22: Jews and Samaritans
The sound of bubbling water came from deep in the well. Jesus could hear it clearly. There was cool, fresh water deep in the old well, and Jesus was thirsty.
It was very warm, for it was the middle of the day. Jesus could see the outlines of two mountains—Mount Ebal and Mount Gerizim—against the clear blue sky. One was bare and rocky; the other had some green growth on it. The two crowns looked down on a fruitful valley. In the distance, beyond fruit trees and vineyards, Jesus could see the bright sun beating down on the white houses of the little town of Sychar.
This was the place where Abraham had lived, between the terebinths of Mamre. Jacob had set up his tents here upon returning to Canaan after his years with Laban. Jacob had also dug the well by which Jesus now sat.
Here, by these mountains, Joshua had called the people of Israel together when he was told to say goodbye to them. Now the One on whom all those Old Testament believers had fixed their hopes had come. He sat alone, tired and dusty from the long journey He had made.
The disciples had gone to the city to buy food. They had followed their Master when He left Judea. They were going to Galilee, but the Savior had chosen a route that took them through the land of the Samaritans. This was something He had to do, He had told them. The disciples didn't understand, but they went along.

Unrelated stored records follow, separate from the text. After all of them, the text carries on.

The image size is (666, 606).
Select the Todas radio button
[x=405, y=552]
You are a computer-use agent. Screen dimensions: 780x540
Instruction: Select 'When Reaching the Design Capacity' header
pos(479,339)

There was an age-old hatred between the Jews and the Samaritans living in Palestine. Each looked down on the other from the day they met.
The day had come when the Jews, who had just returned from exile in Babylon started rebuilding their temple. The Samaritans came and offered their help in the rebuilding project. The Jews declined the offer, for they regarded the Samaritans as a heathen people. The Samaritans said that they wanted to serve God, but they went about it in their own way.
That was the beginning. The Samaritans had made rebuilding the temple almost impossible. They had harrassed the Jews night and day, and had even tried to get the Persian authorities to intervene.
The Jews never forgot what the Samaritans had done. Later they destroyed the temple that the Samaritans had built on Mount Gerizim.
The old hatred and contempt still flared up whenever Jews and Samaritans came into contact. Neither side passed up an opportunity to lash out against the other. They cursed and scorned each other and would not receive each other in their homes. There could be no friendship between Jews and Samaritans.
Jesus' disciples were not very happy, then, when their Master told them that they would be passing through Samaritan territory. What was Jesus up to?